[Opening Information supplied section]

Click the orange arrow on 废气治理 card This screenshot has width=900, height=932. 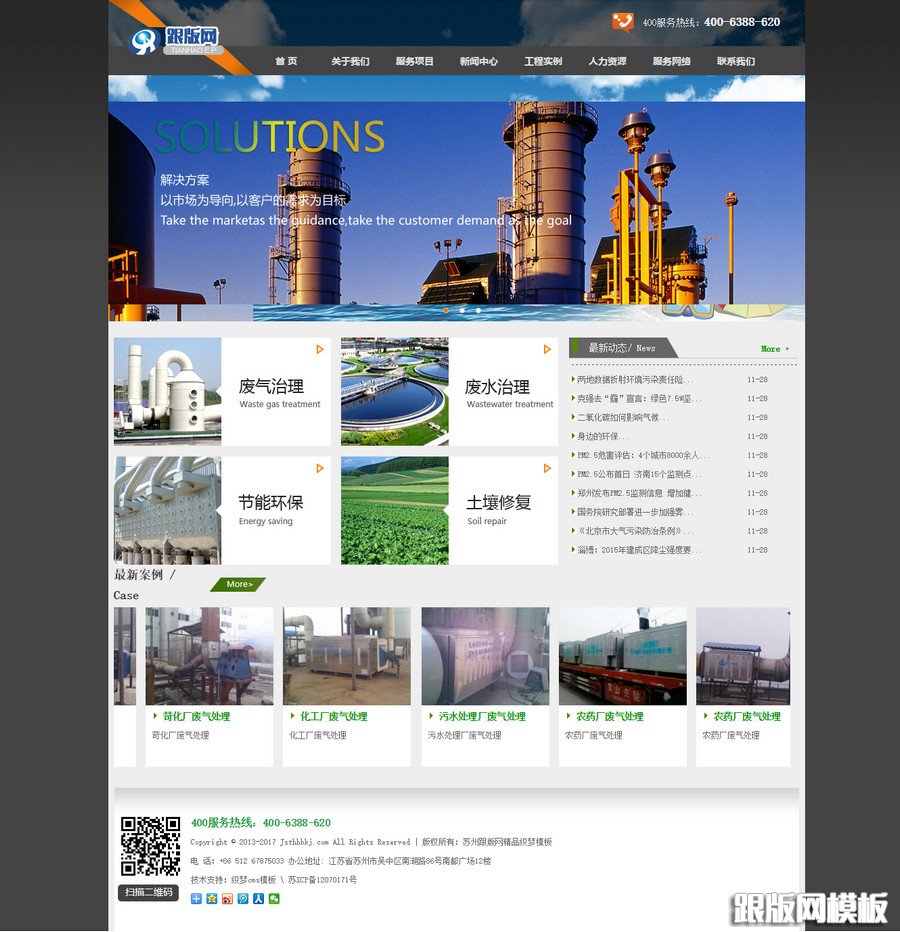(320, 349)
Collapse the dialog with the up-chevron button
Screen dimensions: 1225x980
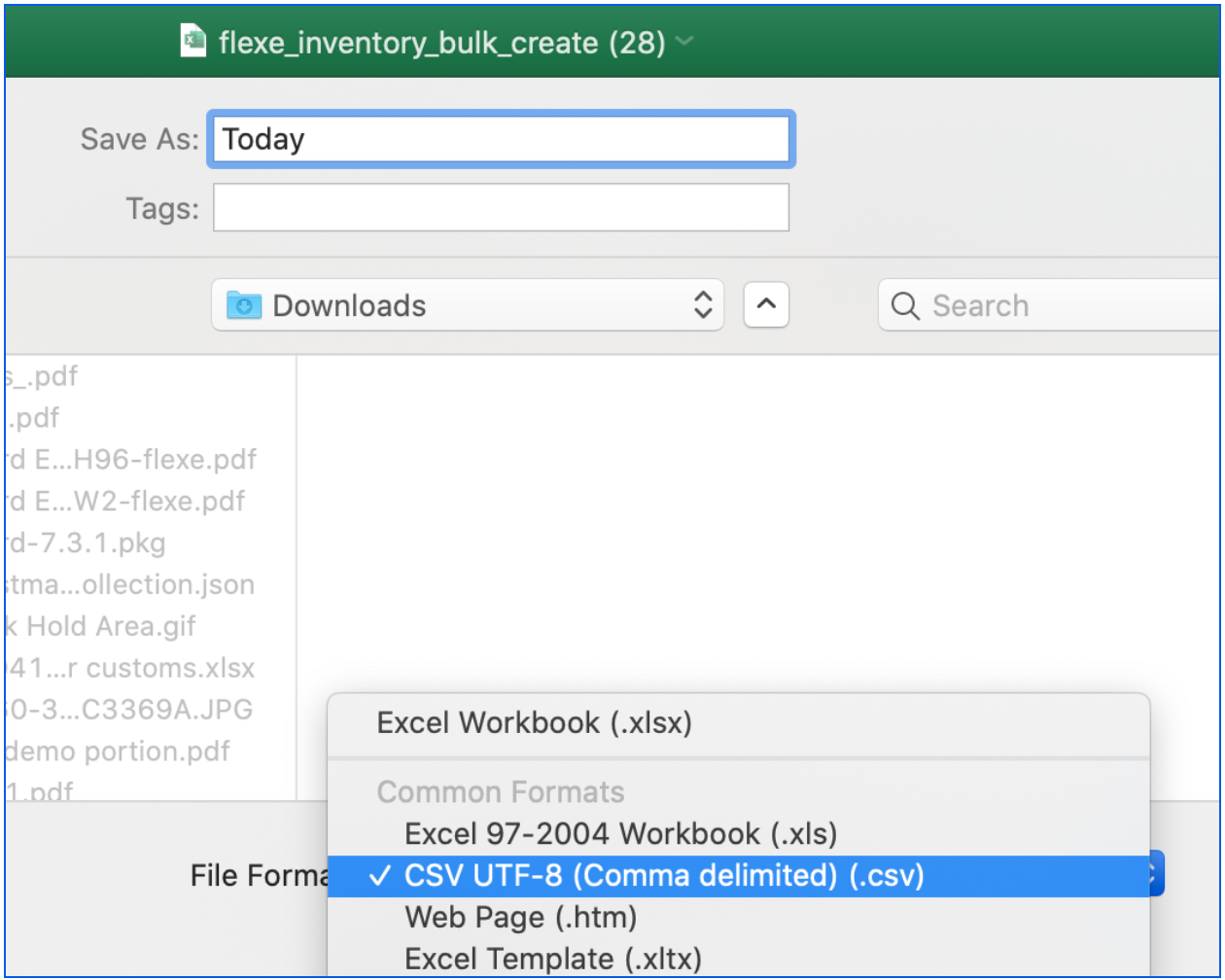click(766, 305)
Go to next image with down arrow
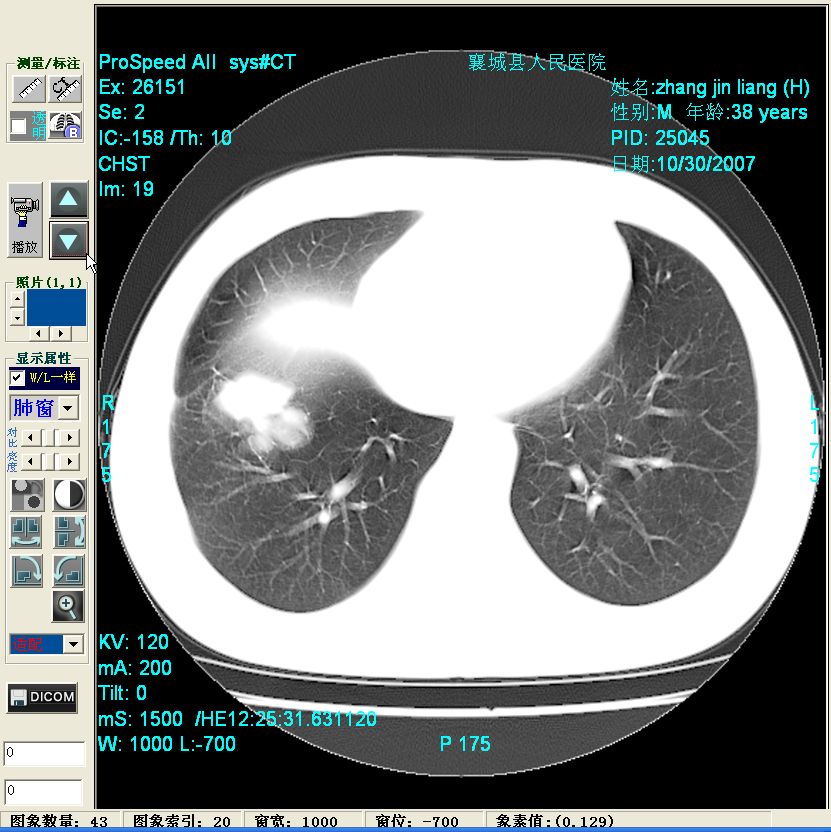This screenshot has height=832, width=831. pos(69,240)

[Closing Information supplied section]

Task description: All lines from the one that contains "Screen dimensions: 1225x980" through the last line of the data should be retyped exactly, with the pictures left out.

Solution to the exercise:
Screen dimensions: 1225x980
click(766, 305)
Go to next image with down arrow
This screenshot has height=832, width=831. pos(69,240)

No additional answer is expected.